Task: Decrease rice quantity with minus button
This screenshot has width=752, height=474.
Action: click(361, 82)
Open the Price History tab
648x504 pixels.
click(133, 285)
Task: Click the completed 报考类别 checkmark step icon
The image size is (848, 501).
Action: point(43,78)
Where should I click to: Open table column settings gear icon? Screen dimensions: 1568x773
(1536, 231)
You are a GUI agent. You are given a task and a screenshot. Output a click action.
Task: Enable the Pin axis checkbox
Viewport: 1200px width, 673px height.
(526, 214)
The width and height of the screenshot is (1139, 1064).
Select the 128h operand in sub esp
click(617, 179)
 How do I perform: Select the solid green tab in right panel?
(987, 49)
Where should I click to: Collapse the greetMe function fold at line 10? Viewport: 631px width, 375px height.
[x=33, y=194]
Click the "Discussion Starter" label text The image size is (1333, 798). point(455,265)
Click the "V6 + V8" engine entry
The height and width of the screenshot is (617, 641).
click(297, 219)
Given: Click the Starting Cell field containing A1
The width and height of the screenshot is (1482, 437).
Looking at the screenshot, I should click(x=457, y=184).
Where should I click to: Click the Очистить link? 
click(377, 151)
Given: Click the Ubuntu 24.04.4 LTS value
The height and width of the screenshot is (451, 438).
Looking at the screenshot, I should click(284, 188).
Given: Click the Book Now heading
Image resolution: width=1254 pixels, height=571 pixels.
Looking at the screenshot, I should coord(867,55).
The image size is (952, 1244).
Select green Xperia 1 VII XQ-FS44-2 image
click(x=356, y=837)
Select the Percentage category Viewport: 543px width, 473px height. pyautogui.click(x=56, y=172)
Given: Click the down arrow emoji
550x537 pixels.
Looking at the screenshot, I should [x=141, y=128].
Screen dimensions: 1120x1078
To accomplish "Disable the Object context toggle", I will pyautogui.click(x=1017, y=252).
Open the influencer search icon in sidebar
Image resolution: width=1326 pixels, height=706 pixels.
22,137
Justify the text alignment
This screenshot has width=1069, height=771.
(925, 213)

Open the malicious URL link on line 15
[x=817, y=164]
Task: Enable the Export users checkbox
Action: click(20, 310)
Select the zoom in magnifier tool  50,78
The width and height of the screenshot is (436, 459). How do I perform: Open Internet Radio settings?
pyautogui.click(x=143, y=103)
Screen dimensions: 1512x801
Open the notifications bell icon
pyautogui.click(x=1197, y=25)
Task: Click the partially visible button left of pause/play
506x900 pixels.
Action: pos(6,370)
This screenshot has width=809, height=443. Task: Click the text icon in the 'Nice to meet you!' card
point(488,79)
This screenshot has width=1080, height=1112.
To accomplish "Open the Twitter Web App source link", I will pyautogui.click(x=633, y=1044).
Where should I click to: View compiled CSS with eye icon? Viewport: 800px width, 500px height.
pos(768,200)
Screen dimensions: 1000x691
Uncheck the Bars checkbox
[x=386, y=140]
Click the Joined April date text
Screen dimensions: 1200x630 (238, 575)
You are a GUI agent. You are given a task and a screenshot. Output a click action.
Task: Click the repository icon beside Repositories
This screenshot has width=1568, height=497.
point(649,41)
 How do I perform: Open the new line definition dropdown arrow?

* **What you will do**
Count how many lines of the records hold the string "button"; the answer is that number alone.

* **Answer for the task**
2